> QUOTED TEXT

★ ★ ★ ★ ★ ★ ★

Sachin Tendulkar: Why he remains my favourite cricketer
The ICC World Cup 1996 came about; Sachin Tendulkar was magnificent for India; the team clicked whenever he delivered © Getty Images

Sachin Tendulkar is arguably India’s greatest cricketer and one of the best of all-time in the world. His name generates the kind of fanfare unseen in most parts of the world. Tendulkar is a cricketing God to us mere mortals. To Shrikant Shankar it is no different and the author explores the reasons why the Little Master is his favourite cricketer.

There is a moment in every human being’s life, where he or she will take a liking to a particular aspect, event, person, or even a concept. The term “love at first sight” may sound a cliché out of books for young adults, but taking a liking towards anything on first impression is actually not rare. There are, of course, some who dispute that role, while others believe in it wholeheartedly. I have had many such moments as a human being. One of the earliest moments I can remember is me becoming a fan of the first cricketer I came to know — Sachin Tendulkar.

It has been months since has been tagged a “former cricketer”; however, there are reasons of his remaining my favourite sportsman, let alone cricketer. Journalists are supposed to be neutral: however, even they are human, and on April 24, 2014, I write not as an author but as a fan. There are many emotional reasons why Tendulkar is my favourite sportsman, but I try to cast emotion aside today. Like mentioned above, all it took me to become a fan of the Little Master was a moment. From thereon, he has always been my favourite.

★ ★ ★ ★ ★ ★ ★

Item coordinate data
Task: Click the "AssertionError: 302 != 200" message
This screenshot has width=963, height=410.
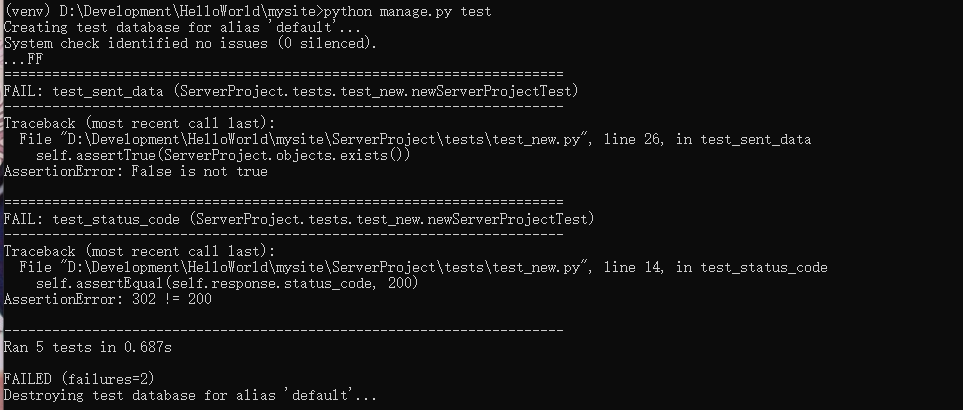Action: pos(107,299)
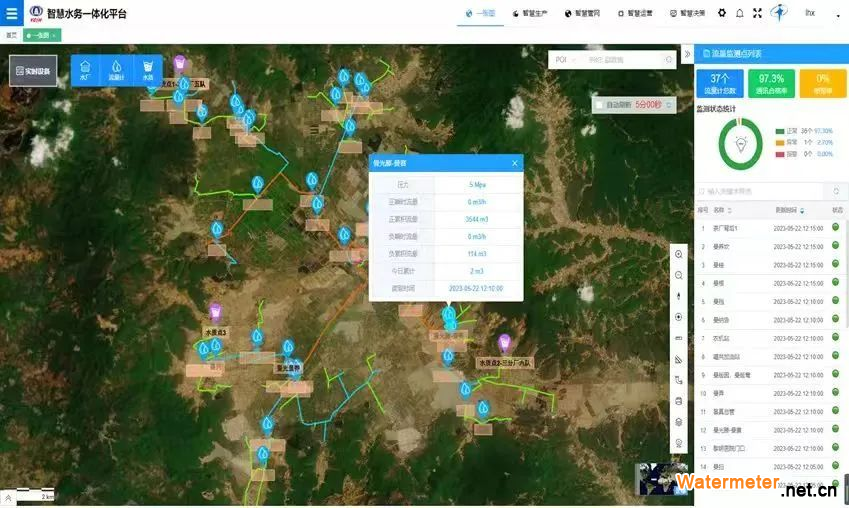
Task: Enable the auto refresh (自动刷新) checkbox
Action: 599,104

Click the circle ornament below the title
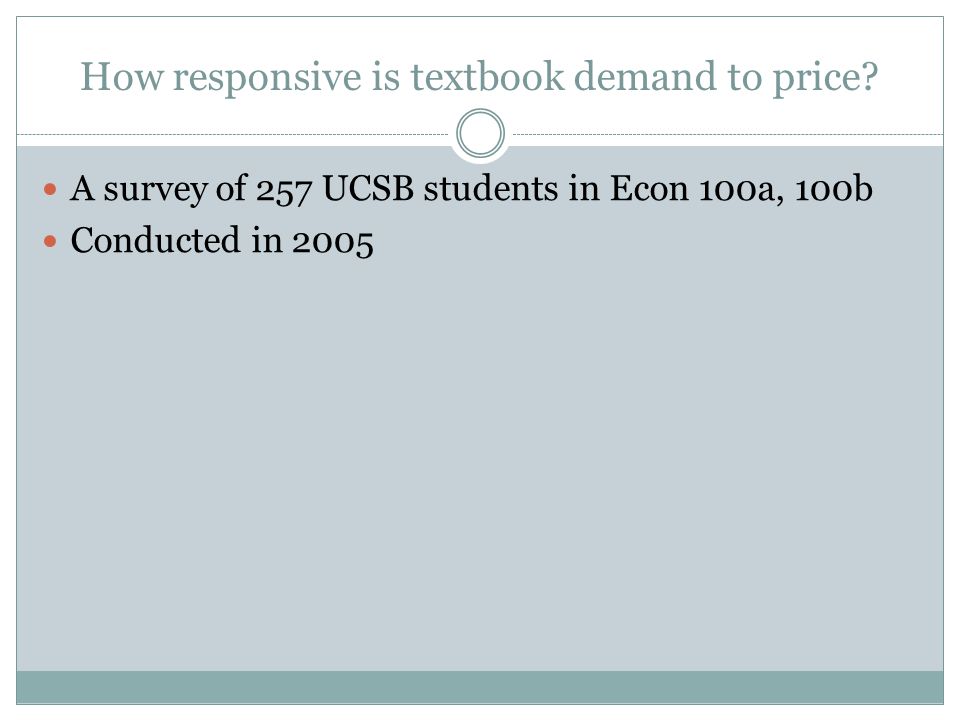481,133
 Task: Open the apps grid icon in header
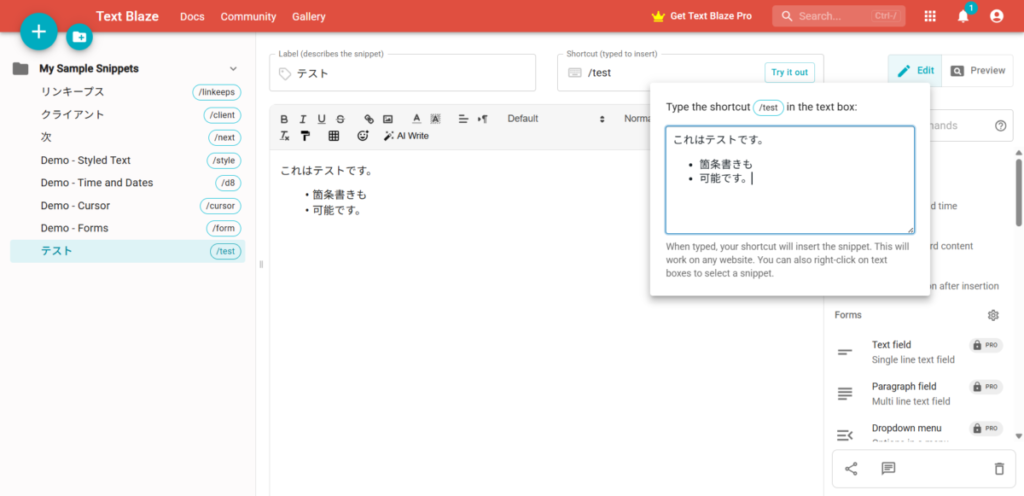pyautogui.click(x=930, y=16)
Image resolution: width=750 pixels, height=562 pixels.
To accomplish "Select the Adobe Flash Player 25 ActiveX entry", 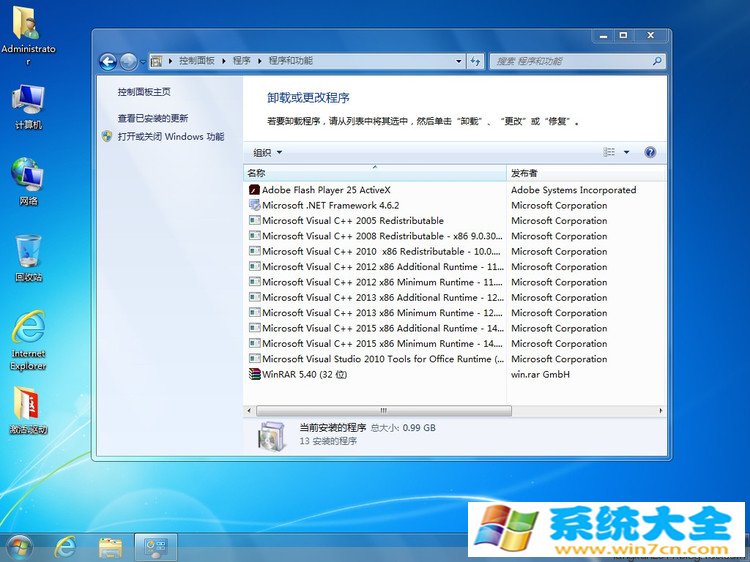I will pyautogui.click(x=326, y=190).

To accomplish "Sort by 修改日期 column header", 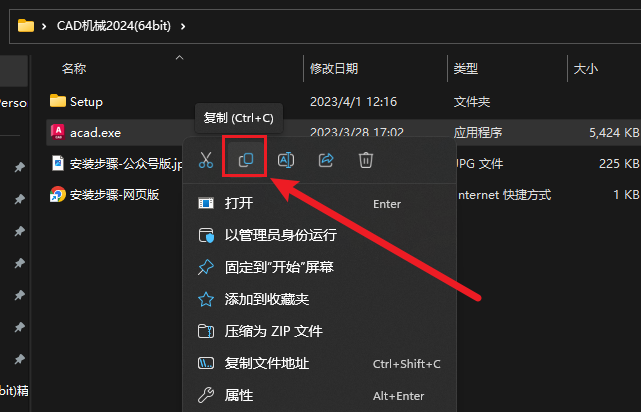I will coord(334,68).
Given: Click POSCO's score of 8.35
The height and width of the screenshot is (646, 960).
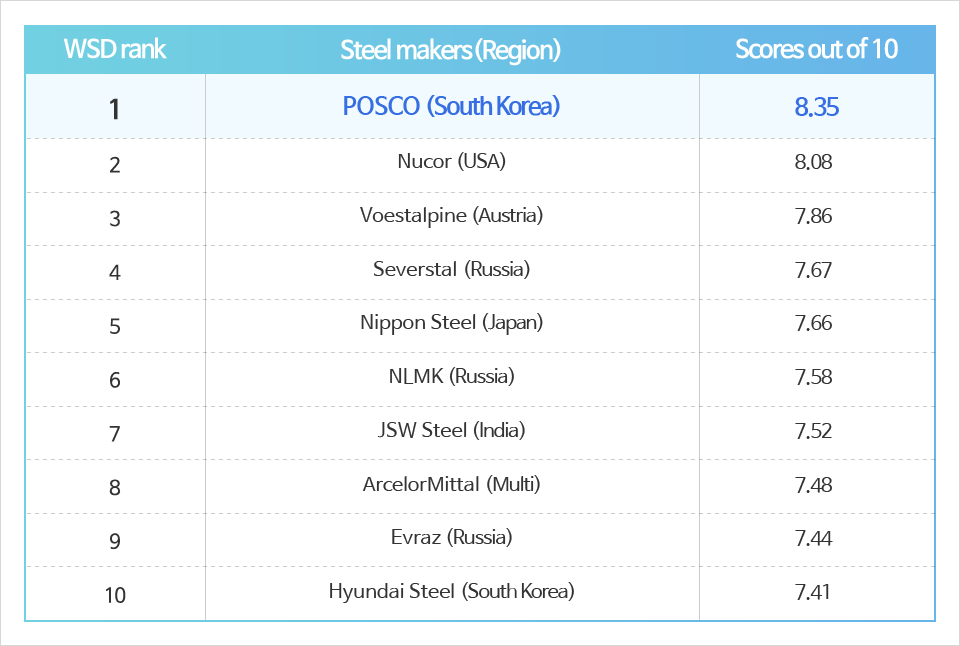Looking at the screenshot, I should [816, 107].
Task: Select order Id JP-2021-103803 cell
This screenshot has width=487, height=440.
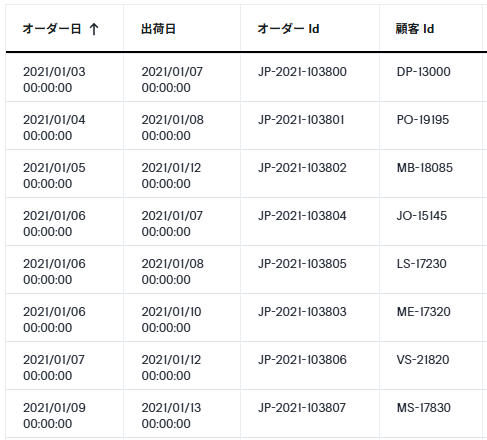Action: (310, 318)
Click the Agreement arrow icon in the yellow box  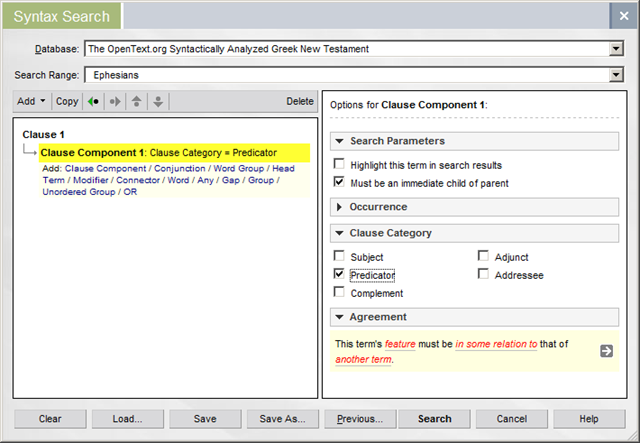(x=606, y=351)
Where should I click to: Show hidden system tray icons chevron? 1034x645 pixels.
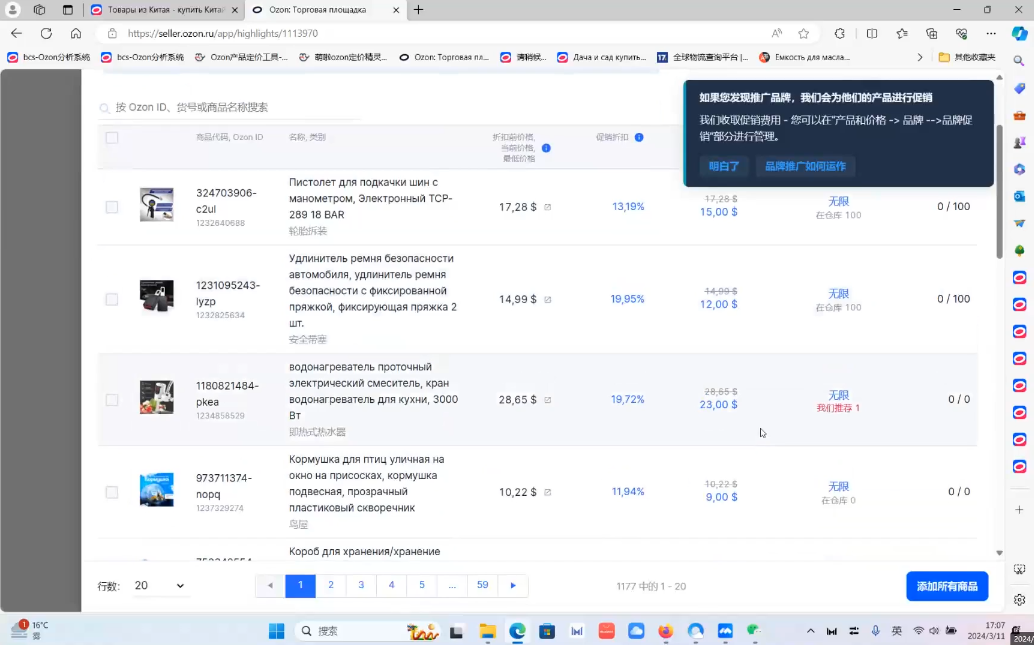pyautogui.click(x=808, y=631)
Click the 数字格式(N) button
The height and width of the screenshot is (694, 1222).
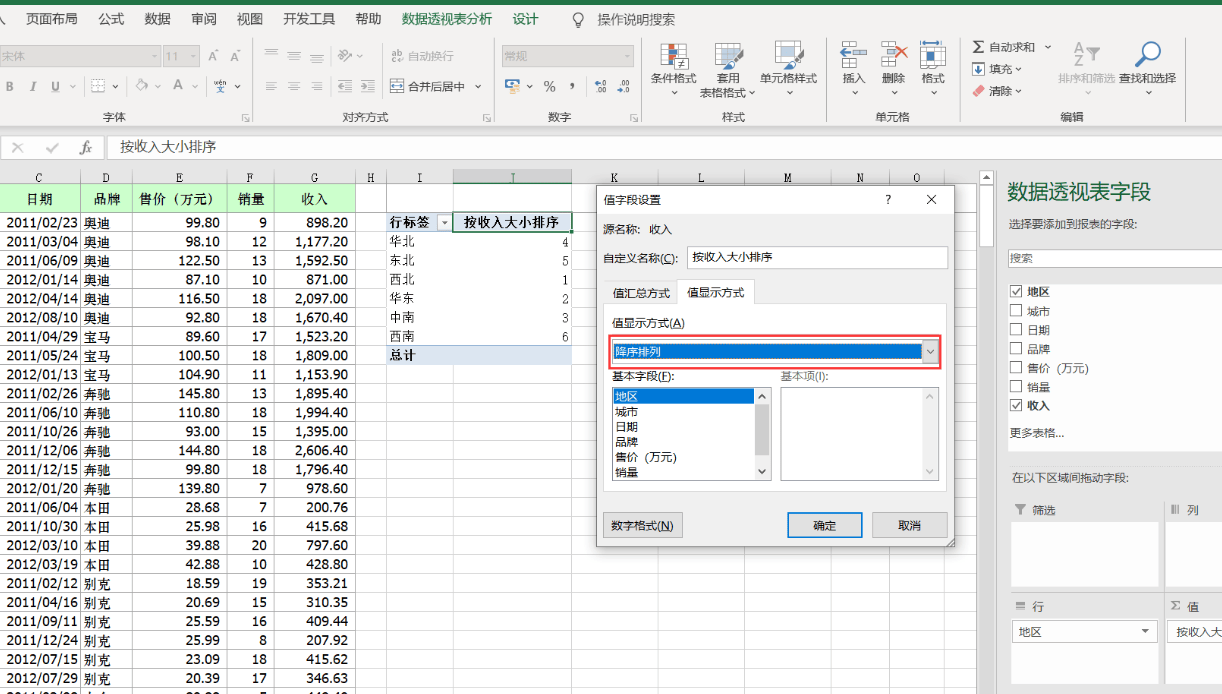(x=642, y=526)
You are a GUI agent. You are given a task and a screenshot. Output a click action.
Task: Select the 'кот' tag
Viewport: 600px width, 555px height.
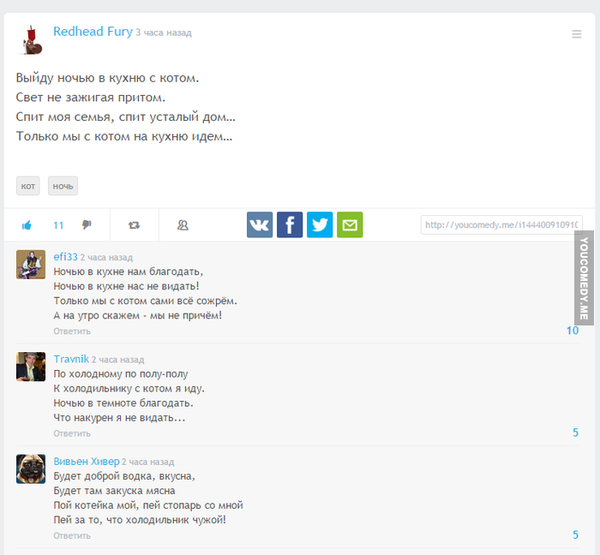coord(29,186)
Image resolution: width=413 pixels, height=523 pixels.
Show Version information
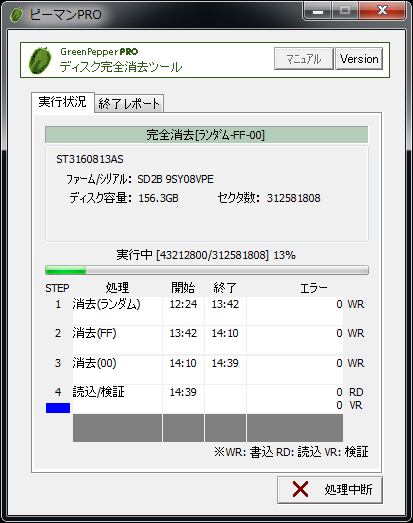359,59
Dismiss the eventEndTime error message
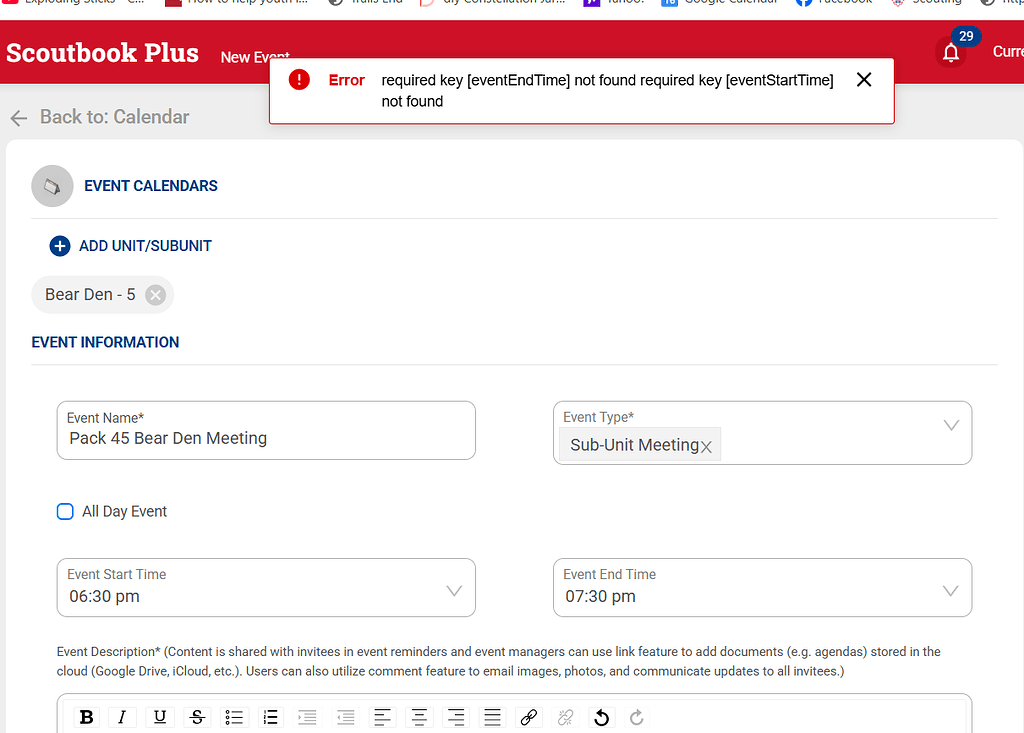Image resolution: width=1024 pixels, height=733 pixels. coord(864,79)
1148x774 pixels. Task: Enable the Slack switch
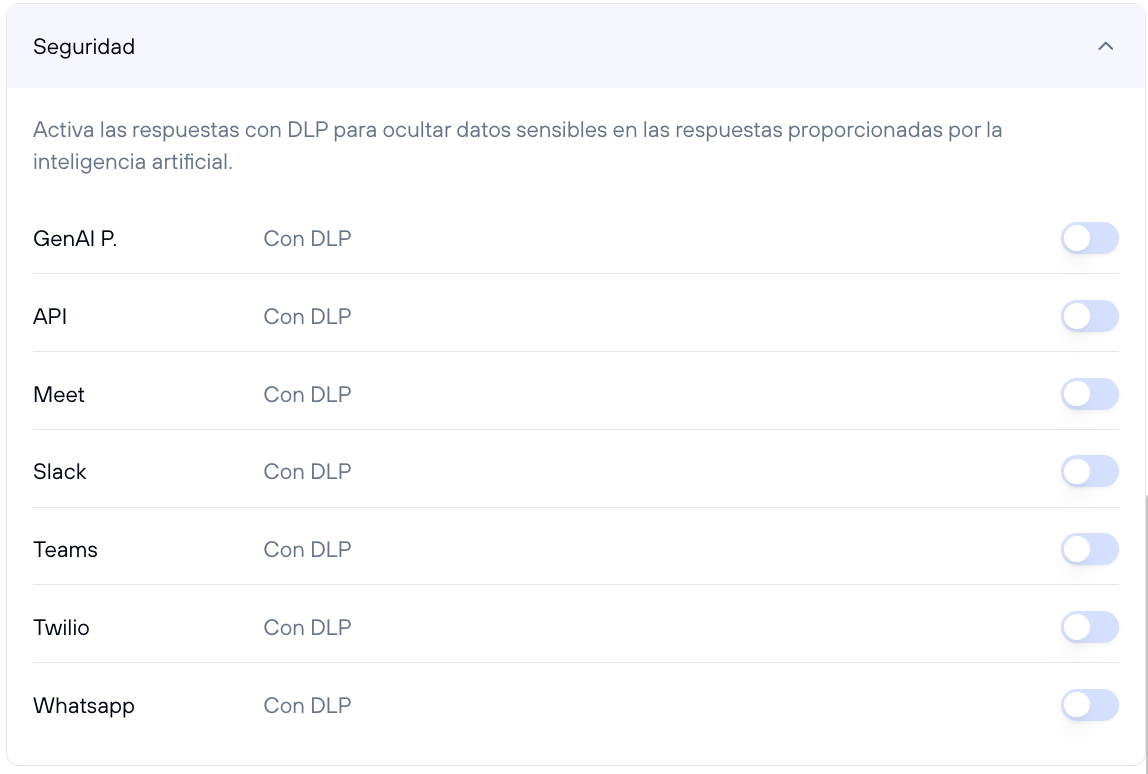[1089, 471]

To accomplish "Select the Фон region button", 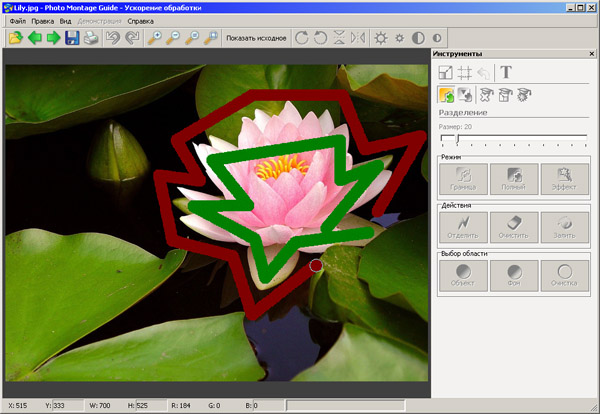I will click(x=514, y=275).
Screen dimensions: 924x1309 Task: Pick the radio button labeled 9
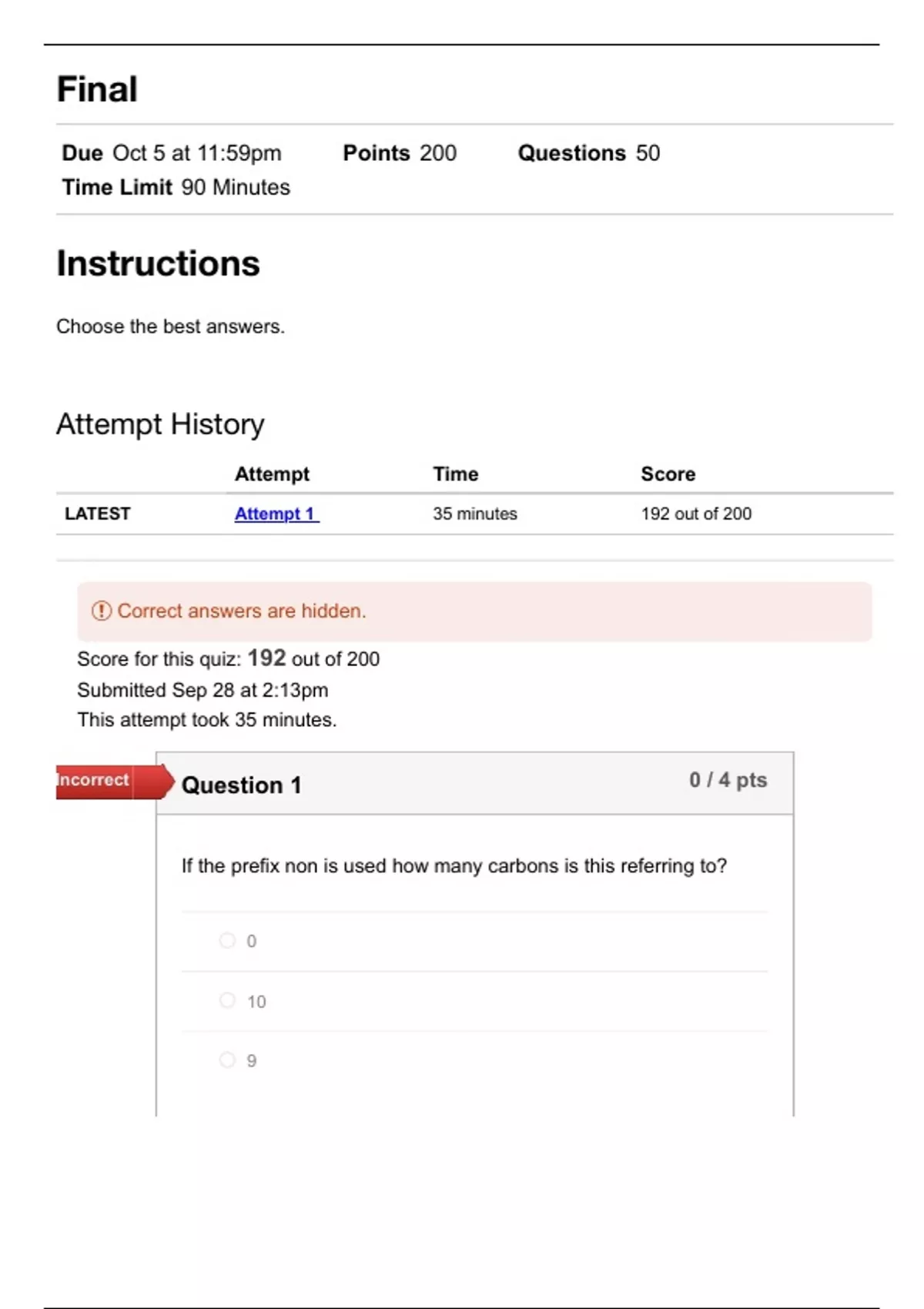[227, 1060]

★ ★ ★ ★ ★ ★ ★

> TASK REQUIREMENTS
A – Answer these questions about the article on Sachin Tendulkar:
(i) Which tournament does the photo caption name?
(ii) Whose reasons for calling Tendulkar a favourite cricketer does the introduction say the piece explores?
(iii) On what date does the writer say they write as a fan rather than as an author?
B – Please reproduce the passage from the article on Sachin Tendulkar word for word, starting at "There is a moment" and ending at "know — Sachin Tendulkar.".
C – Write the next part of the article on Sachin Tendulkar, picking up after its final sentence.

> ANSWERS IN ORDER
A –
(i) The ICC World Cup 1996
(ii) Shrikant Shankar's
(iii) April 24, 2014

B –
There is a moment in every human being’s life, where he or she will take a liking to a particular aspect, event, person, or even a concept. The term “love at first sight” may sound a cliché out of books for young adults, but taking a liking towards anything on first impression is actually not rare. There are, of course, some who dispute that role, while others believe in it wholeheartedly. I have had many such moments as a human being. One of the earliest moments I can remember is me becoming a fan of the first cricketer I came to know — Sachin Tendulkar.

C –
The first memory I have of Tendulkar goes way back in the early 1990s. Children playing cricket in India is akin to a duck in water. I was already playing gully cricket with many friends, but at the time the game was all about hitting a tennis ball as far as you can. One of my earliest memories of watching television also is the same as watching Tendulkar. While I do not know which year it was to be precise or which game India played and which team was it against, I do remember that Tendulkar was a very young cricketer. For all his batting prowess and the records he has set, it was actually his bowling that got me interested.

Someone had thrown him the ball and he walked to his bowling mark, all the while smiling (have you ever seen a smile more innocent on the field?). Tendulkar was bowling right-am mediums-pace, and his first ball had beaten the batsman moving away. He walked back to the beginning of his run-up. All the while that childlike exuberance and smile had not gone away. Tendulkar had given me an impression that he was truly enjoying his game.

That is what sports has always all about. It iswork for some, but it also a dream and people should enjoy their game. Thus started my true love for the sport: first by watching cricket on the television and then playing wherever we could.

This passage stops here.